DATASET
- Opening Delimiter -

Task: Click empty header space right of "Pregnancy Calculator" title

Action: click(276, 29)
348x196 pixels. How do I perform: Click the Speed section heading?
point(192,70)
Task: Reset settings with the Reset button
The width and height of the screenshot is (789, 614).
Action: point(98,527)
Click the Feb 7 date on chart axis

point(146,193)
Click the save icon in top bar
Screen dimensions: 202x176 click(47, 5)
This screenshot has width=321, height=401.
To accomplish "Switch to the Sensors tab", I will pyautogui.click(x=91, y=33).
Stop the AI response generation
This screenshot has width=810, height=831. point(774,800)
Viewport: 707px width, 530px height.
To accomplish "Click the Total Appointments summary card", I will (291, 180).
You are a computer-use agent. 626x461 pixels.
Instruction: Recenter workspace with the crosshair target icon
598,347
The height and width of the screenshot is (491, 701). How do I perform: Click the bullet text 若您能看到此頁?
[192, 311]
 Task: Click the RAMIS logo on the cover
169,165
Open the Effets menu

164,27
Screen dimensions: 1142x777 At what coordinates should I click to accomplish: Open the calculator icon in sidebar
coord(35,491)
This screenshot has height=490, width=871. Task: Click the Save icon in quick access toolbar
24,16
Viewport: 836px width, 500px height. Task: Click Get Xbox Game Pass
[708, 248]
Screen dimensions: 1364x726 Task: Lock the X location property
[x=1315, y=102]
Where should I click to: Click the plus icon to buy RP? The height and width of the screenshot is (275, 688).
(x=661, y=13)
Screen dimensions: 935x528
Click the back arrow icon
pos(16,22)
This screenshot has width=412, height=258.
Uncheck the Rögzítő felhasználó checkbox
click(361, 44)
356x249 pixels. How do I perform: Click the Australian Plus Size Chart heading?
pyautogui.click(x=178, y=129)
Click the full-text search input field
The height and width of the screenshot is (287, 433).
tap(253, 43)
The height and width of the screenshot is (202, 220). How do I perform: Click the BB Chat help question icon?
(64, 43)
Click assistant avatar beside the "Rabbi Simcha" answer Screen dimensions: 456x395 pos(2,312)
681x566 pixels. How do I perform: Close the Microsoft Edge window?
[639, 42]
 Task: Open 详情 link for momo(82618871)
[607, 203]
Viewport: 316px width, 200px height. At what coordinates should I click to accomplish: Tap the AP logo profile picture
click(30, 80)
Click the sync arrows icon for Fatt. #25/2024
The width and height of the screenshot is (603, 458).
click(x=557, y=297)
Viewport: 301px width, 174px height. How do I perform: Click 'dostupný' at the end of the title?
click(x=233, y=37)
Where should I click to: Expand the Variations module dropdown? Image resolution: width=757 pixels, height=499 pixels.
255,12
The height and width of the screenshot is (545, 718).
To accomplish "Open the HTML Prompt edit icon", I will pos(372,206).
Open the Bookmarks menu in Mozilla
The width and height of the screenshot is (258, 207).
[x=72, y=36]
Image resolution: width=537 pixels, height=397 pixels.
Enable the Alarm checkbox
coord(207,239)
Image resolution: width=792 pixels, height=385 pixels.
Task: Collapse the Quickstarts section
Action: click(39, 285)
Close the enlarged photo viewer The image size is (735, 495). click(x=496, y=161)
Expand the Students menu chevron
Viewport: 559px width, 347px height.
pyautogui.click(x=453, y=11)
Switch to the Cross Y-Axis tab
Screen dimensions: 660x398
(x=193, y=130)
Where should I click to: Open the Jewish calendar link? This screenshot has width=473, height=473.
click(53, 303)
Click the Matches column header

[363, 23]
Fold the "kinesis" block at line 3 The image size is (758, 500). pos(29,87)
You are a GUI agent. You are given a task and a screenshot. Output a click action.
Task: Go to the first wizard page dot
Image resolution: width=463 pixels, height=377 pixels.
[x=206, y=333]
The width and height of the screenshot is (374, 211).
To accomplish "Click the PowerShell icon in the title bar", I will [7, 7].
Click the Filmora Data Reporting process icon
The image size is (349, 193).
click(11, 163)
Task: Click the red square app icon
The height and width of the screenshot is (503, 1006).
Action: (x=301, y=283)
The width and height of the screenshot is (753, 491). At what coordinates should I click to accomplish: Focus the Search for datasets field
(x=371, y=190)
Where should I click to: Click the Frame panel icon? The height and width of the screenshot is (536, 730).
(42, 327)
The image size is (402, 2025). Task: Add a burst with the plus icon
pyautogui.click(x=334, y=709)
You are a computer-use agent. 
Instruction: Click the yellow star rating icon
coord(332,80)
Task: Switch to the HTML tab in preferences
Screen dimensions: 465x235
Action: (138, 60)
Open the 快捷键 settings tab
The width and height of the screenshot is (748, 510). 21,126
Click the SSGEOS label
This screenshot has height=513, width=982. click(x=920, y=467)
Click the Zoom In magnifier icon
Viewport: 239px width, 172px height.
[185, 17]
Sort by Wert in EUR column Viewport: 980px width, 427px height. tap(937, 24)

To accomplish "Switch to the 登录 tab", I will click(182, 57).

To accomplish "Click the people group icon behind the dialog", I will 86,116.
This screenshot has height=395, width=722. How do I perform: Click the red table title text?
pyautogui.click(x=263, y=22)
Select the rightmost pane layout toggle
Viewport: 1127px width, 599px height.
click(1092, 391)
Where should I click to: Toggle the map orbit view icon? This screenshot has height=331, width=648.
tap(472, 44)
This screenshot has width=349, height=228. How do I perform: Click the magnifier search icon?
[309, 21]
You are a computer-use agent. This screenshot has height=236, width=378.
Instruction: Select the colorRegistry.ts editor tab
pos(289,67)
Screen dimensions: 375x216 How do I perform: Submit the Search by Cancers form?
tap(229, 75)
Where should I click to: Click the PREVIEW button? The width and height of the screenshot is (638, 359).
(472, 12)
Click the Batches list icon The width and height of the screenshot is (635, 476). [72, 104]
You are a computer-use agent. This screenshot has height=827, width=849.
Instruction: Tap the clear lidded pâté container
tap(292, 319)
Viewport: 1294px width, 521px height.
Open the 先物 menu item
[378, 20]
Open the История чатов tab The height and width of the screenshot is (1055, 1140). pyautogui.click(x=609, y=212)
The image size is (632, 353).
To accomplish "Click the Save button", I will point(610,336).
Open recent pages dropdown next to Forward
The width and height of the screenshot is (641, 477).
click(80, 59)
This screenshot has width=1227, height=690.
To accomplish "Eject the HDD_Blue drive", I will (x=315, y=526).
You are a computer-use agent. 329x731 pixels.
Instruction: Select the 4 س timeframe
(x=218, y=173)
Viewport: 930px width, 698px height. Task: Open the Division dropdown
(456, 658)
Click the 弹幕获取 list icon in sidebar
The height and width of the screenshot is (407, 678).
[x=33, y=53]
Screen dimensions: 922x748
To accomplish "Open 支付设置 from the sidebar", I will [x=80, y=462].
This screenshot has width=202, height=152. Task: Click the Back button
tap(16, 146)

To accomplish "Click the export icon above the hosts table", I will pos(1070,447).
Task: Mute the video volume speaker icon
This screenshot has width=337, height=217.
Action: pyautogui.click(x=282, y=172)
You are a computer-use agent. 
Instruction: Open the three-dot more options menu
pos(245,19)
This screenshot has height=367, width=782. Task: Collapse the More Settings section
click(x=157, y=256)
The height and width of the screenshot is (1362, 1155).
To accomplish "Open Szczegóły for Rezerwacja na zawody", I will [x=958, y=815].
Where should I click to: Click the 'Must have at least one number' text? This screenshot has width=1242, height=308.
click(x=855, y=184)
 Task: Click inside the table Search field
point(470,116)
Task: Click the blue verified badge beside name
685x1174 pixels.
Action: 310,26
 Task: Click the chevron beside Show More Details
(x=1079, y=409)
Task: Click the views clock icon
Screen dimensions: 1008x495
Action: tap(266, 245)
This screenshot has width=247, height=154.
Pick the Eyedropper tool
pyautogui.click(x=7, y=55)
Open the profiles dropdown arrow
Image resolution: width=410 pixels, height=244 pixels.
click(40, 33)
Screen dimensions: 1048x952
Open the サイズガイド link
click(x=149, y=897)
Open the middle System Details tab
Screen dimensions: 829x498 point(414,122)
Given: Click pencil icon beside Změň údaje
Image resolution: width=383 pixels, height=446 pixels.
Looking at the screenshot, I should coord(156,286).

- Closing Delimiter -

TASK
Copy out each line of the records where the string "HTML" appears.

WRITTEN REPLY
To accomplish "Open the HTML Prompt edit icon", I will pos(372,206).
Task: Switch to the HTML tab in preferences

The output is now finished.